### What to produce
In the data below, one line contains "初めての方 (463, 49)" and a later one contains "攻撃者視点に立った複合的なランサムウェア対策とは？ 企業規模別に解説 (390, 1597)". Print both, with every line between them, exactly and alone.

### Data under study
*** Block opens ***

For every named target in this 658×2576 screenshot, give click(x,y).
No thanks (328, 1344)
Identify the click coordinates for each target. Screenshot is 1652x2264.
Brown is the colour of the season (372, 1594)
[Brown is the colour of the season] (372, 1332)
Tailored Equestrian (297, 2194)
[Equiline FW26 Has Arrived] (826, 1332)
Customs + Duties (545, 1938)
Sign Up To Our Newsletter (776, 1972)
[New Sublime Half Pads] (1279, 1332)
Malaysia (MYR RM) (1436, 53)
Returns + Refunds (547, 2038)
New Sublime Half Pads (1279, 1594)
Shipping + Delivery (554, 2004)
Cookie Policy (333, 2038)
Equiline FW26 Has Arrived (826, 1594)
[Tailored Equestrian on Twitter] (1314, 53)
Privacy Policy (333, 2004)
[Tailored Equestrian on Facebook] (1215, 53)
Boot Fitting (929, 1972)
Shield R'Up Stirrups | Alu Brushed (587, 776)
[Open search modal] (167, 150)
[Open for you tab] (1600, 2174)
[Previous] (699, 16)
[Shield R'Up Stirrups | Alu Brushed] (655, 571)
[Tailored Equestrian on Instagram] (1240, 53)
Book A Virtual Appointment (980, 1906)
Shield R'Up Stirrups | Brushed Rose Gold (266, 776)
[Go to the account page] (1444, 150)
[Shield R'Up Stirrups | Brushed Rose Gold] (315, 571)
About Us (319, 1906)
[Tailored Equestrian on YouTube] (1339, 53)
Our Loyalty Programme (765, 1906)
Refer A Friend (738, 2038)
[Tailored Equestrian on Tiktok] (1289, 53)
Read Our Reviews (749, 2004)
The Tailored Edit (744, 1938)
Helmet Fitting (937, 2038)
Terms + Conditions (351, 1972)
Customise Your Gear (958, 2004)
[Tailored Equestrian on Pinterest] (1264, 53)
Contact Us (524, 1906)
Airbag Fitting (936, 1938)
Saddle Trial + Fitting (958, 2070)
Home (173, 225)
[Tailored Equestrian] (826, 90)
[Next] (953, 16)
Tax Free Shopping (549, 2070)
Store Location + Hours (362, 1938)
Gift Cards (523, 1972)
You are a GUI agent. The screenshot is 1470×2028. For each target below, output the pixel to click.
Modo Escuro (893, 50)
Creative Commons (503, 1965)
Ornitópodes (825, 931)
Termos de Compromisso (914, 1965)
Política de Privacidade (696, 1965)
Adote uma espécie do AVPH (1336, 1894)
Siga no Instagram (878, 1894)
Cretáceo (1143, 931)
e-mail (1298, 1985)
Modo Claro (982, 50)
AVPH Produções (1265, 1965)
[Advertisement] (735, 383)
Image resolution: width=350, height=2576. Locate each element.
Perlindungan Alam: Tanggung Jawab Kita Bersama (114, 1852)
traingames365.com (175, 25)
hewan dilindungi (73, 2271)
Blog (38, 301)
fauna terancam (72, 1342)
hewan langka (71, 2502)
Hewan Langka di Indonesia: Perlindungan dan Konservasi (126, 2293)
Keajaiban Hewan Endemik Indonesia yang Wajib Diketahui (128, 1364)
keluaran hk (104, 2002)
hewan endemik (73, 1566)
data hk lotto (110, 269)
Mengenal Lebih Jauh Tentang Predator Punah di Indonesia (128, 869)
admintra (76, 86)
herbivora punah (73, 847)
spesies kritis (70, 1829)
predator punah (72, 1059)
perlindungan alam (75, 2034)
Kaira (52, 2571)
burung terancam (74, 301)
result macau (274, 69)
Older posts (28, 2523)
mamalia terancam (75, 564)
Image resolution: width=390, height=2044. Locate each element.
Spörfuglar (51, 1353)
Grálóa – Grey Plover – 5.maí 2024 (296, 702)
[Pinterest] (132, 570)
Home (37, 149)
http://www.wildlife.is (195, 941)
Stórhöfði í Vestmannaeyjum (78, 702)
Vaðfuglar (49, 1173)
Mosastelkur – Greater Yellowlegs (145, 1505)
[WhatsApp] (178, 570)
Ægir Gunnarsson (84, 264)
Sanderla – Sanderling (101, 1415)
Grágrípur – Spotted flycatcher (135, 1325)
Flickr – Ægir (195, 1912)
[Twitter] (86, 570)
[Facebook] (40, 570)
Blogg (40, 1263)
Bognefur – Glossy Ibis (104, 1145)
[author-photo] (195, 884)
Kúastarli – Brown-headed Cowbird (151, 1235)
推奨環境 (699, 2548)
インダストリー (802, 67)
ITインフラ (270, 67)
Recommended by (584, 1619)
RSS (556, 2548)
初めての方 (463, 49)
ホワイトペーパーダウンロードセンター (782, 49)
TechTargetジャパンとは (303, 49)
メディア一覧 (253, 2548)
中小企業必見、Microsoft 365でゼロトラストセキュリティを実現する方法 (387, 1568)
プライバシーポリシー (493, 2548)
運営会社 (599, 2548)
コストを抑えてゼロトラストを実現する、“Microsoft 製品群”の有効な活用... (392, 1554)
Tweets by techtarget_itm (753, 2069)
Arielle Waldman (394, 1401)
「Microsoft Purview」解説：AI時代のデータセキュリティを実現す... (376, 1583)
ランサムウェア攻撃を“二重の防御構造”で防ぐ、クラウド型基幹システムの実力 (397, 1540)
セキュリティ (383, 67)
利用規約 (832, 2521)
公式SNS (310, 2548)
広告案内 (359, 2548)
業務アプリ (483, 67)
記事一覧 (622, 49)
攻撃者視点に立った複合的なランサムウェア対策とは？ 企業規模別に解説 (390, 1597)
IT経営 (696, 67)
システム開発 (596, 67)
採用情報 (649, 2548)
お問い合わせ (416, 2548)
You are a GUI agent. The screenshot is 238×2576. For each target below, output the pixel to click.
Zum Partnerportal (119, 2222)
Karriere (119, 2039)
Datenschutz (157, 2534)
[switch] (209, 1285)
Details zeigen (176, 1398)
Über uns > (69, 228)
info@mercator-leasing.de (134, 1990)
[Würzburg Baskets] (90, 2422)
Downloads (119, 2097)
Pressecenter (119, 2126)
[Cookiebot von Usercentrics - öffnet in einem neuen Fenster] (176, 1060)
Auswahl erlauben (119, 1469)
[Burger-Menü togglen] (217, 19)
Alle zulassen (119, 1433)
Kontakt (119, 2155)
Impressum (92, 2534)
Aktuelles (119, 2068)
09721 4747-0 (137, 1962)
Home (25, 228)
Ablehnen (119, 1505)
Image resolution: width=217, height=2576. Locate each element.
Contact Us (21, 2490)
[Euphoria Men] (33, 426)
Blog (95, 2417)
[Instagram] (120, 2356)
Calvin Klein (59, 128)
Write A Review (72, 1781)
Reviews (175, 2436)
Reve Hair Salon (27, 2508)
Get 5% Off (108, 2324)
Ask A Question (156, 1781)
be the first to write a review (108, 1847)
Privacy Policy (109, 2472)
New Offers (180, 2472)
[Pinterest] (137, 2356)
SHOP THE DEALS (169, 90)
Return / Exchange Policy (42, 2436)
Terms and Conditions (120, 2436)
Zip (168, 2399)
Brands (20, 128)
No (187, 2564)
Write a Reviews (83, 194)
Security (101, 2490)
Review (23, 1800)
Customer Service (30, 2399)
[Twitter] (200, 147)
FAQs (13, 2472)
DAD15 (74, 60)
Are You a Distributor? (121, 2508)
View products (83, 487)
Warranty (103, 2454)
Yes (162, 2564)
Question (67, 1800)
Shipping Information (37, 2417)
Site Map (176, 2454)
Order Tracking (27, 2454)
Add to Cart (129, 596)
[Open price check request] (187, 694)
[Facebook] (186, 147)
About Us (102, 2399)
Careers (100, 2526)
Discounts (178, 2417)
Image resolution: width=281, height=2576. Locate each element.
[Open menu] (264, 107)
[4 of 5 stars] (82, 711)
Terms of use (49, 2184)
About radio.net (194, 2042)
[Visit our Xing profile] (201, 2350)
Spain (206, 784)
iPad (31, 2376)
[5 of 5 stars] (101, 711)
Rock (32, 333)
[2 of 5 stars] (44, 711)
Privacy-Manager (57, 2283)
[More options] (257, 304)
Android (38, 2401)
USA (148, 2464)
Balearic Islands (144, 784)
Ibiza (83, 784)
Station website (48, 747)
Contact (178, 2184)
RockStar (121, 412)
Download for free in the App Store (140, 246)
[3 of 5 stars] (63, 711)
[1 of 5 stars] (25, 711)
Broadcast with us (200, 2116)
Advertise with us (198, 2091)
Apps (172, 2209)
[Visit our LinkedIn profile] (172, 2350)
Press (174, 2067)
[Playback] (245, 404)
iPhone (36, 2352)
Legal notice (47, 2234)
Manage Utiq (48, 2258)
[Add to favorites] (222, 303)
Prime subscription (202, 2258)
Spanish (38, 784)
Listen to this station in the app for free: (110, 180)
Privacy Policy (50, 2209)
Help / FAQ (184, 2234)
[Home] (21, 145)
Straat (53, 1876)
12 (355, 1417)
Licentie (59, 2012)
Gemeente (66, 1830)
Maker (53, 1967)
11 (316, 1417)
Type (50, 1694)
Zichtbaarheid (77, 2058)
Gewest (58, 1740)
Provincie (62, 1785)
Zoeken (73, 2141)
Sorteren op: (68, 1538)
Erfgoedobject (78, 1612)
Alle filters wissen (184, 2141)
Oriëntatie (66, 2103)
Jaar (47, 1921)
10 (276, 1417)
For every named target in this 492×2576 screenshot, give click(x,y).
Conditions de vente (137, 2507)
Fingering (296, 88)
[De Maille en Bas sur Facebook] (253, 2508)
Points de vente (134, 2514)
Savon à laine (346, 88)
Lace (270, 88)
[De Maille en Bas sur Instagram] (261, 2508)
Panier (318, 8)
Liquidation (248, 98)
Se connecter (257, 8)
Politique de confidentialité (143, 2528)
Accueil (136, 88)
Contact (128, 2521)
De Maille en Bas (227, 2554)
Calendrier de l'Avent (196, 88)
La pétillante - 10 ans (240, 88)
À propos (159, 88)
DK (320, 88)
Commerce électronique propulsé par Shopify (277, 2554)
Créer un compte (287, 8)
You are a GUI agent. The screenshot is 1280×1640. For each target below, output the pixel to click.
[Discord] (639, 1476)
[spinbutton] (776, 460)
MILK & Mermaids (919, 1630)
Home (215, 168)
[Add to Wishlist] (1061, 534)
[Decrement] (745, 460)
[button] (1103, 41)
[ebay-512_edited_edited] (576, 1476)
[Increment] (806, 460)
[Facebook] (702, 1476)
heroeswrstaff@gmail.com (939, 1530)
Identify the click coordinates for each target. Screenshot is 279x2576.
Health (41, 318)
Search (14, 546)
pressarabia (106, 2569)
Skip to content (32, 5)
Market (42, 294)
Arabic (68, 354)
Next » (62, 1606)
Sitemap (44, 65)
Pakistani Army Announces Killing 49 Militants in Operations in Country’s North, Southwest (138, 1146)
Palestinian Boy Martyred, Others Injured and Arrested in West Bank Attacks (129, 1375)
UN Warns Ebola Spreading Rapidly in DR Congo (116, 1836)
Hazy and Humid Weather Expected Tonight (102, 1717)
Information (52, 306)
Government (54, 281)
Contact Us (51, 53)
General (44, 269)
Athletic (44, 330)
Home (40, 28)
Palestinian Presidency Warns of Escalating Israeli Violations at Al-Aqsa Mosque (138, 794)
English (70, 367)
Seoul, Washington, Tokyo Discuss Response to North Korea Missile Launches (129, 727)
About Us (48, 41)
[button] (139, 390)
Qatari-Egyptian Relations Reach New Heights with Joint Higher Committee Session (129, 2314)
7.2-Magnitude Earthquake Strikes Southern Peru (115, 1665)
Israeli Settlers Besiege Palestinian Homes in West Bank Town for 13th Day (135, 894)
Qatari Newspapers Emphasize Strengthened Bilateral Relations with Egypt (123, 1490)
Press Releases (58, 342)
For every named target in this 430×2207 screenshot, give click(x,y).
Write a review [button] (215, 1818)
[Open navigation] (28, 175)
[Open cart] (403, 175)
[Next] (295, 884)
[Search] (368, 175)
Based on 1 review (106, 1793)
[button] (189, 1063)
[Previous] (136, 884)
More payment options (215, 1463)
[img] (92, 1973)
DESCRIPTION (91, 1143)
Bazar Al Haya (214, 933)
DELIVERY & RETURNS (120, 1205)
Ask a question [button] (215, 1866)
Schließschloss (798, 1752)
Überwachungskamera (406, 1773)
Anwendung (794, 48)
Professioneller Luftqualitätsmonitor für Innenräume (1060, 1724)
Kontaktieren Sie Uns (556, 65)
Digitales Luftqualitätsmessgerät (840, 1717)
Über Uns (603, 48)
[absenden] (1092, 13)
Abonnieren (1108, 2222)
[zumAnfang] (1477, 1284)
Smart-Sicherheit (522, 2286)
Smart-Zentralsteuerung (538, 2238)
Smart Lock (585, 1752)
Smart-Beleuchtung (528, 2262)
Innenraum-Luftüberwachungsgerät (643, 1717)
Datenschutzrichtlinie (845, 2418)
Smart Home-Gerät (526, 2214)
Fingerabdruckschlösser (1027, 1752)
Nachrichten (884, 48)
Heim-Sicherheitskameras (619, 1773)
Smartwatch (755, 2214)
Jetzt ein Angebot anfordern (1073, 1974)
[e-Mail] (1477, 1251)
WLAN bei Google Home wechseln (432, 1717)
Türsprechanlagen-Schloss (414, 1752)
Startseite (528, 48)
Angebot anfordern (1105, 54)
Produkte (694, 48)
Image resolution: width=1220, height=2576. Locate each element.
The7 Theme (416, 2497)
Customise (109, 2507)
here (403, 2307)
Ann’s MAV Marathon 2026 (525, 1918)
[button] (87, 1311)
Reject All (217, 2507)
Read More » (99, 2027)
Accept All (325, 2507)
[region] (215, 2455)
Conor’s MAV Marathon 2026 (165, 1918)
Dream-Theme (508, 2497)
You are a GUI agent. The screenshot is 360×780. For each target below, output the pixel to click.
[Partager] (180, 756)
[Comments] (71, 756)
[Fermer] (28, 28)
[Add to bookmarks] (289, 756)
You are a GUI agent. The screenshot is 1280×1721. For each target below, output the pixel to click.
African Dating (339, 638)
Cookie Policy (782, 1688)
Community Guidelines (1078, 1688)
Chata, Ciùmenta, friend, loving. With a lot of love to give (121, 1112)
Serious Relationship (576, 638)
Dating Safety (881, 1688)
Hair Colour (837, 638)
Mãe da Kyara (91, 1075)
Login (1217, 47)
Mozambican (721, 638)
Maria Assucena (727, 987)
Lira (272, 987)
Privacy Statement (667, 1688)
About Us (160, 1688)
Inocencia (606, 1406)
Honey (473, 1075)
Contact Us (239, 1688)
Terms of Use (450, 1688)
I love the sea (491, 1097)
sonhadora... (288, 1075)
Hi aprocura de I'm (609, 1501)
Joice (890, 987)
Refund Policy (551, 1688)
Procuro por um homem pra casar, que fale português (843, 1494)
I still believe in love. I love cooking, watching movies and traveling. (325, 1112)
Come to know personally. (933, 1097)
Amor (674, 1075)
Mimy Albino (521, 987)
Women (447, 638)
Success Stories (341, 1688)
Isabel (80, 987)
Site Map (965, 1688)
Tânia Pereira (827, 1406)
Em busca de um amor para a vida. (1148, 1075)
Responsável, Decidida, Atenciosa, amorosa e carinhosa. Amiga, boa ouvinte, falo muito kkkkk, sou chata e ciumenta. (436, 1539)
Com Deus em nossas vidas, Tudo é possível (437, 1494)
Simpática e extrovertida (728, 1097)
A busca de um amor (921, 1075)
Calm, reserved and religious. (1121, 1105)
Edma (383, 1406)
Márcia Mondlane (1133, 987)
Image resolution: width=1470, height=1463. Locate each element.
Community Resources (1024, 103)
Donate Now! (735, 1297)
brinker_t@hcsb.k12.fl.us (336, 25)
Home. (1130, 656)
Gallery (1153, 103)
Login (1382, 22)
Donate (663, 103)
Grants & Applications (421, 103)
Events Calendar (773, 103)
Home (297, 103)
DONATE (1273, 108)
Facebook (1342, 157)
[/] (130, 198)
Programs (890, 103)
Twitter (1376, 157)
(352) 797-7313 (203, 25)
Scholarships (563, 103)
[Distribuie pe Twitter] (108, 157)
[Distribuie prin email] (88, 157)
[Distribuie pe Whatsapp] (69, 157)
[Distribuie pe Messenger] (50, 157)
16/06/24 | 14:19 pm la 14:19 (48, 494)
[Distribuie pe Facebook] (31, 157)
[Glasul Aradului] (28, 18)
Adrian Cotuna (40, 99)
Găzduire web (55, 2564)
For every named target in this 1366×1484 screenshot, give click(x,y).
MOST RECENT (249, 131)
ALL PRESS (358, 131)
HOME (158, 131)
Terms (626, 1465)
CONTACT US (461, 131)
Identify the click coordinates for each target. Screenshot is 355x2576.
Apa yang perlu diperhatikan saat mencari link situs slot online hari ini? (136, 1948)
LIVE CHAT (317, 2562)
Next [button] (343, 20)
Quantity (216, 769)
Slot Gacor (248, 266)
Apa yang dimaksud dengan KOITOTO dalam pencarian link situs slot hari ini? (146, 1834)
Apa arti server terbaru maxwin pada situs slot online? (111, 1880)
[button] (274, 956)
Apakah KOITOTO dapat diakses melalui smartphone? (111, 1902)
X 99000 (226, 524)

*** Block closes ***

### Result
初めての方 (463, 49)
ホワイトペーパーダウンロードセンター (782, 49)
TechTargetジャパンとは (303, 49)
メディア一覧 (253, 2548)
中小企業必見、Microsoft 365でゼロトラストセキュリティを実現する方法 (387, 1568)
プライバシーポリシー (493, 2548)
運営会社 (599, 2548)
コストを抑えてゼロトラストを実現する、“Microsoft 製品群”の有効な活用... (392, 1554)
Tweets by techtarget_itm (753, 2069)
Arielle Waldman (394, 1401)
「Microsoft Purview」解説：AI時代のデータセキュリティを実現す... (376, 1583)
ランサムウェア攻撃を“二重の防御構造”で防ぐ、クラウド型基幹システムの実力 (397, 1540)
セキュリティ (383, 67)
利用規約 (832, 2521)
公式SNS (310, 2548)
広告案内 (359, 2548)
業務アプリ (483, 67)
記事一覧 (622, 49)
攻撃者視点に立った複合的なランサムウェア対策とは？ 企業規模別に解説 (390, 1597)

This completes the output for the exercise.